▸ To do
Transcribe the lines below exactly, beginning with the line that holds "This screenshot has" and ending with the final line, both included. Pictures are to be left out.

▸ Supplied material

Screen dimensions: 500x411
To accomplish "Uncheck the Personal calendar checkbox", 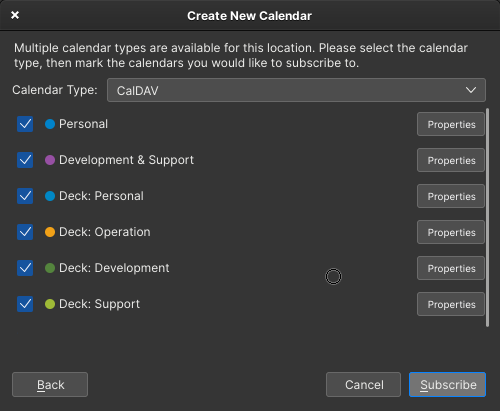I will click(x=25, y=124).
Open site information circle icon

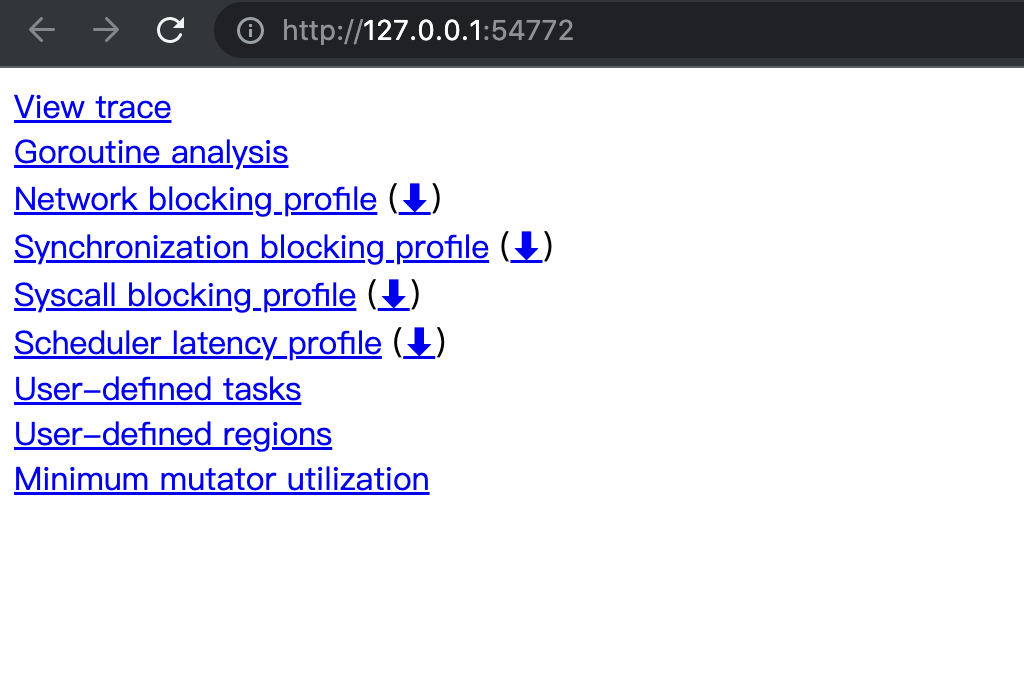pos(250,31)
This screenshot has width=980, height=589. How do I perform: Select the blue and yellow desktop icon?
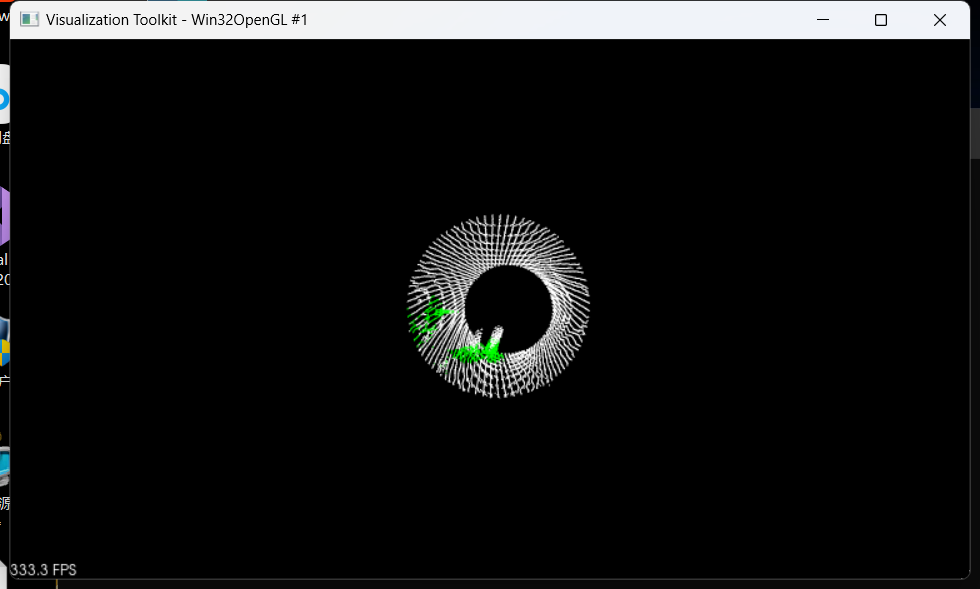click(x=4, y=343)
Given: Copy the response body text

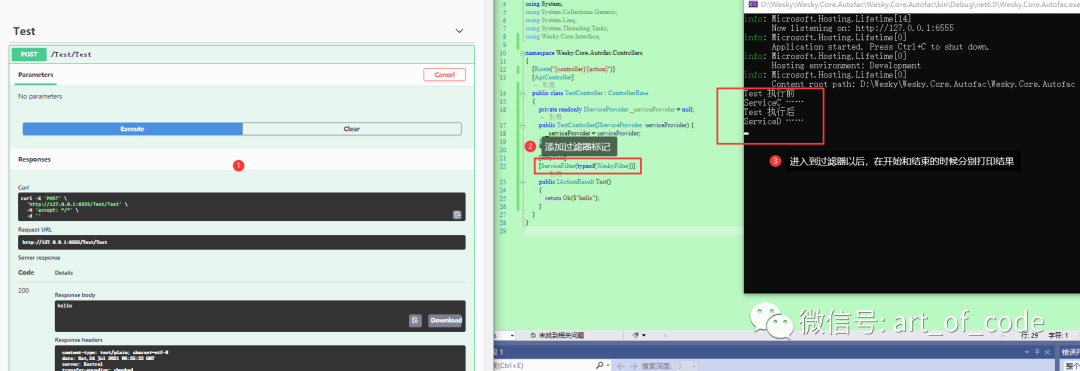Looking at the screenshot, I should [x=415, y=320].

▸ Written answer
This screenshot has width=980, height=589. How do I perform: Select the blue and yellow desktop icon?
click(x=4, y=343)
Given: Copy the response body text

Looking at the screenshot, I should [x=415, y=320].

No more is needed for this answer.